3. O uso de cinta ou sutiã esportivo especial permite antecipar o retorno ao esporte? A compressão adequada é um fator protetor importante, mas não substitui a maturação cicatricial dos tecidos internos. O sutiã esportivo firme é obrigatório no retorno — não como condição suficiente, mas como medida de suporte que reduz riscos.
4. E se eu sentir dor durante o retorno ao beach tennis? Dor durante o esforço físico no pós-operatório é sinal de alerta, não de esforço “normal”. Suspenda imediatamente a atividade e entre em contato com o consultório.

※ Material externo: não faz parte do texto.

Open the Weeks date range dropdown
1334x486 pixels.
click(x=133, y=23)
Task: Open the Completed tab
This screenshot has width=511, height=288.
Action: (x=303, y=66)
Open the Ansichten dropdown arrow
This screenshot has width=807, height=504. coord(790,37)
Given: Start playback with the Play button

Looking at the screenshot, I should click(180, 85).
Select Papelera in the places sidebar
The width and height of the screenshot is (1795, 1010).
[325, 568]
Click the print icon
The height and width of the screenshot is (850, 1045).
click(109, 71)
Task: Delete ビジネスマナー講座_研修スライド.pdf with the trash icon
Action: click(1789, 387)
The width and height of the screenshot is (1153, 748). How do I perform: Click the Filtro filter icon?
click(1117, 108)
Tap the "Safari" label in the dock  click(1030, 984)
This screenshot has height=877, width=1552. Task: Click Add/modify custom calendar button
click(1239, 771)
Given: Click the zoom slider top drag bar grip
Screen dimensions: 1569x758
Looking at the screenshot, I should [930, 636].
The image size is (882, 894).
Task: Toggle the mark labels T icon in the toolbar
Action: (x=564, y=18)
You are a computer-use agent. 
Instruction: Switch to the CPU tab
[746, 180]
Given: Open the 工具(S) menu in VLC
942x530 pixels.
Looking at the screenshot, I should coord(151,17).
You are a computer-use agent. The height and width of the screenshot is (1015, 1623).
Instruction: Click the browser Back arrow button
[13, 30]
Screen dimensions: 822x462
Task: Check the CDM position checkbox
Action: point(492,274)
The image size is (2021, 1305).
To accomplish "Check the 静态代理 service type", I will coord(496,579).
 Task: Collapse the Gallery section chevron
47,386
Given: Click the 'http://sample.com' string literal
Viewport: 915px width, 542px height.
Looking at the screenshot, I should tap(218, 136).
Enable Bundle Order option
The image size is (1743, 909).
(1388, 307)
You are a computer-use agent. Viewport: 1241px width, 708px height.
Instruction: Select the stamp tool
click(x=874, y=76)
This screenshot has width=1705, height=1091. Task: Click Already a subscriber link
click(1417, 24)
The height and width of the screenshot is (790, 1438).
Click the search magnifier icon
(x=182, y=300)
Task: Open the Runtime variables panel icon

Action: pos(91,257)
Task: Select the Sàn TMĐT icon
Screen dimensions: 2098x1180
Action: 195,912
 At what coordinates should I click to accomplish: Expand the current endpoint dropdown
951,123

Dor não deve ser ignorada nem tratada com anti-inflamatórios por conta própria nessa fase.
5. Quanto tempo após a cirurgia eu posso me expor ao sol na praia, mesmo sem jogar? A exposição solar das cicatrizes deve ser evitada por no mínimo seis meses após qualquer cirurgia. Na prática do beach tennis, isso implica uso de roupas de proteção UV e filtro solar de alto fator (FPS 50+) sobre todas as áreas operadas — mesmo após a liberação esportiva.
6. Existe algum exame ou avaliação que ajude a determinar se estou pronta para voltar ao esporte? Além da avaliação clínica presencial com o cirurgião, a bioimpedância e a análise de composição corporal — disponíveis no Programa de Longevidade — oferecem dados objetivos sobre massa muscular, hidratação e estado metabólico que auxiliam na tomada de decisão sobre o retorno esportivo seguro.